The rel=canonical attribute is used to indicate to the search engine that the page is a canonical page (the most authoritative one). This indicates to the crawler that this is the preferred page to index and is the most authoritative example of this content on their site.
Specifying canonical pages is necessary to avoid pages with identical content being indexed which can then harm the page’s ranking in the SERP.
You would use this attribute when you have multiple pages with identical content but have different URLs for different devices:
https://example.com/news/
https://m.example.com/news/
https://amp.example.com/news/
Or when there are several ‘sort’ options available for the page that will alter the page URL but show the same content:
https://example.com/catalog/
https://example.com/catalog?sort=date
https://example.com/catalog?sort=cost
Or if the link specifies the different sizes of a given product within the URL:
https://example.com/catalog/shirt
https://example.com/catalog/shirt?size=XL
https://example.com/catalog/shirt38
The rel=canonical attribute is applied as follows:
<link rel=canonical href="https://example.com/catalog/shirt" />
Note: you should place this attribute in the
<head>
block of the pageIt is also possible to enter the wanted canonical page in the header of the HTTP request.
However, be careful as without the use of special plugins for your browser, you won’t be able to ascertain whether this attribute has been correctly set as most browsers do not show HTTP headers to its users.

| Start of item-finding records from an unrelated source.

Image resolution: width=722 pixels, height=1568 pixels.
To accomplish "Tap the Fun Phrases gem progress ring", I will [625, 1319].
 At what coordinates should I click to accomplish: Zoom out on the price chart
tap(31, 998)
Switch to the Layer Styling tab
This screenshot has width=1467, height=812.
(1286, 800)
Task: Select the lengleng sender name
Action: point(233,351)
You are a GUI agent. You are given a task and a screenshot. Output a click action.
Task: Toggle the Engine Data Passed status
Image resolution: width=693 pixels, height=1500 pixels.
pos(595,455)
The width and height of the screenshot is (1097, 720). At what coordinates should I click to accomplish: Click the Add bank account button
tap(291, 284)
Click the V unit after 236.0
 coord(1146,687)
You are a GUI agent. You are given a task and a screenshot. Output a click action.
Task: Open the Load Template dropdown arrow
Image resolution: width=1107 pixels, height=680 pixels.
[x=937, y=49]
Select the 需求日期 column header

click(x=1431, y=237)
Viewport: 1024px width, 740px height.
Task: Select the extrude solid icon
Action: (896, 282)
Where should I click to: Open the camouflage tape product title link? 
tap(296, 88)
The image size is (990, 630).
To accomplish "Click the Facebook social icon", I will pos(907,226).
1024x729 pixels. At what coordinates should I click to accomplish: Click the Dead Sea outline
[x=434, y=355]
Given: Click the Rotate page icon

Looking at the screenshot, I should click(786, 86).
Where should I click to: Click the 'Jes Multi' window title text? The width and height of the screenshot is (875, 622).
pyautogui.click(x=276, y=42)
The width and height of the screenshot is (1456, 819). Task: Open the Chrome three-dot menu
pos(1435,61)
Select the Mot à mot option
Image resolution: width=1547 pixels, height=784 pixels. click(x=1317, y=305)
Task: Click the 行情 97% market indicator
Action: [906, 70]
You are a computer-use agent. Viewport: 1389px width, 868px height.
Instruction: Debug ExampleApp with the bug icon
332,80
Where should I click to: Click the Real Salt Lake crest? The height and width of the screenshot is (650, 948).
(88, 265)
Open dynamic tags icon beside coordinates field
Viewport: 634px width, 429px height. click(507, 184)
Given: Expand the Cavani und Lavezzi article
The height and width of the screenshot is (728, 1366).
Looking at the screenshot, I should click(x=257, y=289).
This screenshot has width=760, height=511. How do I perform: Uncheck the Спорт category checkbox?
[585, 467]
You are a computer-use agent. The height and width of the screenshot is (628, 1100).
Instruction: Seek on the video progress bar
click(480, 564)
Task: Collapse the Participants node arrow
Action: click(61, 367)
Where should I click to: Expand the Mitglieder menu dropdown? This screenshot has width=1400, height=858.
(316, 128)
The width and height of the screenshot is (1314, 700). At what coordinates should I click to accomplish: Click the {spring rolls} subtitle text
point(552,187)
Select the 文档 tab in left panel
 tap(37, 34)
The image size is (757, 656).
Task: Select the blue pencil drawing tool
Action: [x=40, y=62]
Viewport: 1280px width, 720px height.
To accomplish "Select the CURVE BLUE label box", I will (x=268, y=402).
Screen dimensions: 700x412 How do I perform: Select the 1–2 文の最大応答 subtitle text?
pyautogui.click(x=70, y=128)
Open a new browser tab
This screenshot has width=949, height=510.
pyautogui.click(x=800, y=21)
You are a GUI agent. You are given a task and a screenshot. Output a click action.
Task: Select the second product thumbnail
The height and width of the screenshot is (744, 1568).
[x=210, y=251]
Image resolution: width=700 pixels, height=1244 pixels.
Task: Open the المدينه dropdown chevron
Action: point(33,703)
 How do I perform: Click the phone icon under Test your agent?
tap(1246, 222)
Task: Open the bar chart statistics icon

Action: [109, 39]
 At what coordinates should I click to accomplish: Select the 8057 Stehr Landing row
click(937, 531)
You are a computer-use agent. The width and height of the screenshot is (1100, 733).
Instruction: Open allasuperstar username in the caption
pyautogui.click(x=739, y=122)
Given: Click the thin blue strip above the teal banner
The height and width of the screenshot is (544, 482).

HTTP / 1.1 200 OK Link: <https://example.com/catalog/shirt>; rel=canonical
You can read more about canonical pages in the Google documentation.
-
Using the "X-Robots-Tag" HTTP request header for a specific URL:
HTTP / 1.1 200 OK X-Robots-Tag: google: noindex
Be careful as without the use of special plugins for your browser, you won’t be able to ascertain whether this attribute has been correctly set as most browsers do not show HTTP headers to its users.
How do I find pages that have been blocked from indexing on my site?
You can view this information in the "SEO audit" - "Pages blocked from indexing" section of your Labrika dashboard.
On the report page you can filter the results in order to see any landing pages that have been blocked from indexing. To do this you need to click on the “critical error” button.
Typically, when a search engine crawler visits your site, it will crawl all the pages it can find via internal links and then index them accordingly.
The aim of this report is to show any pages that have been blocked from being indexed. These tend to be pages that have no keywords in the top 50 search results, and may have been purposely blocked from indexing by search engines by you.
Labrika’s “Pages blocked from indexing” report
- The URL of any pages that are blocked from indexing currently.
- The directive in robots.txt that is blocking indexing for this page (if the page is blocked from indexing in Google by this method).
- Whether this page has been blocked via the nofollow attribute.
How do I stop a page from being noindexed that is housed within this report?
In many modern content management systems (CMS), you can change the robots.txt file, rel= canonical, "robots" meta tag, “noindex”, and “nofollow” attributes. Therefore, to make a page indexable again that is contained within this report, you would only need to remove the attribute/tag causing this page to not be indexed. There are many simple plugins that allow you to do this. If you are unable to change it yourself it would be a relatively simple task to outsource to a developer.